Learning Disability Today
Supporting professionals working in learning disability and autism services

Changing attitudes and lives

Lesa Walton Brookdale CareIn this guest blog, Lesa Walton writes about how openness about autism is the key to tackling the stigma around the condition and improving care and treatment:

On April 2, we marked World Autism Awareness Day, and I believe we’ve seen noticeable positive developments in the care and treatment for people with autism.

The range of autism therapies available has improved markedly, and a personalised approach to care is becoming the norm. Importantly for adults, The Autism Act of 2009 has enshrined in law their right to appropriate services.

At the same time, however, we face the challenges of new commissioning arrangements and the restrictions of NHS and social care budgets.

Yet, for me, it is the stepping up of public education and awareness of autism, coupled with tackling the stigma of it that must be the cornerstone of efforts to improve care.

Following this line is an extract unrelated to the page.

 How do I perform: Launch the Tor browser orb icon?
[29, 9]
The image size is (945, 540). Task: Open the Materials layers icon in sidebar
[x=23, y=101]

Reflecting the successful anti-stigma campaigns in mental health, autism needs to de-stigmatised, not just among specialists and professionals, but lay people. I have had the immense fortune to be around people with autism for the past 13 years, and for me autism is a part of everyday life, not an illness. It is a human characteristic. One can be left-handed, right-handed, be tall or short. One can also be autistic. I support World Autism Awareness Day because it goes some way to normalising autism.

For me it is also important to educate and inform children diagnosed with autism. Take away the stigma, and likewise be honest with teachers, parents and friends. Talk openly about it. That’s the future I dream of. A future where parents don’t whisper secretly to each other in the playground about the ‘boy with autism’. Autism should not be a secret.

I also believe the future lies in adults and children with autism being better equipped to develop self-coping and management skills. If they don’t, anxieties and associated problems are only temporarily allayed. They resurface later.

Clients at Brookdale Care, for example, participate in psycho-education programmes. This involves encouraging a person to gain insights and understanding of their autism – how it makes them feel and react to different scenarios. They then are supported to develop coping strategies to help them manage and succeed.

Autism care and treatment has come a long way since the 1990s, especially with the de-institutionalistion of services. What happened at Winterbourne View was shameful, and highlighted the vulnerability of some adults in our society and brought safeguarding of vulnerable adults to the forefront of our minds. This, in turn, has focused us and hopefully all other adult care providers on our own safeguarding practices, resulting in us minimising the possibility of a repeat of Winterbourne View. It also means that for the first time adult protection is as high profile as child protection.

Nevertheless, enabling the public to talk openly about autism must also underpin all future developments in care and support. It is only by communicating the message that autism is a different, but ‘normal’, characteristic of everyday life that we can progress society’s tolerance and acceptance of autism. This is the future I urge us all to work eagerly towards.

Lesa Walton is managing director of Brookdale Care, a leading independent provider of hospital, residential and supported living care for people with autistic spectrum conditions.